I stared into the bowl and contemplated all the ways I could mess with him. I wanted to tell him it was tuna water; if he thought that it was, he would rush to drink it before I could, and while his face hovered over the bowl, I could dunk it with one might swipe of my paw.
Oh, I wanted to. I so wanted to.
But before I could make up my mind, the Woman told him to leave me alone. The water was for me and he had his own on the counter. Or he was free to drink from the fountain. Or even the little white bowl on the kitchen floor near my food mat. But she was not going to allow him to bother me in a moment she thought I wanted to drink.
She feels guilty.
A few days ago, while preparing my snack, she set her heel down right on top of my paw. I didn’t scream, but I let her know what she had just done was unacceptable and that I wanted an apology as soon as she was done scooping out the wonderful stinky, fishy goodness. I was perfectly capable of eating while she said she was sorry, and the food was more important, so it could wait a minute.
I did not get that apology.
What I got was, “Max, stop winding around my feet, you’re going to get hurt.”
Yes. Well. I started eating and we both forgot about it. Well, she did. I remembered the next day, when I had a little bit of a limp. And I really remembered yesterday, when my limp was pronounced enough that she carried me from room to room when it seemed as if there was somewhere I wanted to be. She brought me into the kitchen for food. She even took me to the litter box. And she watched me, so very closely.

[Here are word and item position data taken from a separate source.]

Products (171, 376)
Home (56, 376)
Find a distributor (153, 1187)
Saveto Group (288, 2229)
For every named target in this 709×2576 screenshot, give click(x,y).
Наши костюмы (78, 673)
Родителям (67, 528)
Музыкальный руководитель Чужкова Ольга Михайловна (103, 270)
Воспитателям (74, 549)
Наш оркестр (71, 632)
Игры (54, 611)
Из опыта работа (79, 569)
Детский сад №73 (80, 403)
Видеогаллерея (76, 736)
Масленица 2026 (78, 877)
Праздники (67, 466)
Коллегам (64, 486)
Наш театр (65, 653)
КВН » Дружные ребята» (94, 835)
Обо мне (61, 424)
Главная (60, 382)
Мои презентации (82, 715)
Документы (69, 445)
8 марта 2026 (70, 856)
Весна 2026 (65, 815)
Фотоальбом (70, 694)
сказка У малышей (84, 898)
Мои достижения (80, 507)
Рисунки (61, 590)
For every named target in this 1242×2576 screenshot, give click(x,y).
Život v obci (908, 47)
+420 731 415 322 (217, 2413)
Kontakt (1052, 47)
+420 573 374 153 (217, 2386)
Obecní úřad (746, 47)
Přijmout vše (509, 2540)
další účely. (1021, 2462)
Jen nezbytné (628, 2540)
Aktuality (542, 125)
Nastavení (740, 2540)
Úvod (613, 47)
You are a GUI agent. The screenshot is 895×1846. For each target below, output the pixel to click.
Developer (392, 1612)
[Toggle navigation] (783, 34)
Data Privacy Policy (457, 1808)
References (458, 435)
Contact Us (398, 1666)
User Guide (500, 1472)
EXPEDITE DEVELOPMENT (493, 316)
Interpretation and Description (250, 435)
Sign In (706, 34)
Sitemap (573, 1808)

At bedtime snack, it hit her, and she clamped her hands over her mouth while she groaned, “Oh no!” And that’s when she remembered that she’d stepped on me. And that’s when I got an apology.
A little late, but, okay.
As part of her catering to me, I was given this little bowl of water so that I didn’t have to move very far to get a drink. The Man brought snacks to me. It was pretty freaking sweet.
But then I got up this morning and I wasn’t limping nearly as much. So there’s been less catering, but it hasn’t gone away completely. I need to remember that when I get up tomorrow. Limp just a tiny bit so that they keep doing things for me, but not so much they call the stabby guy.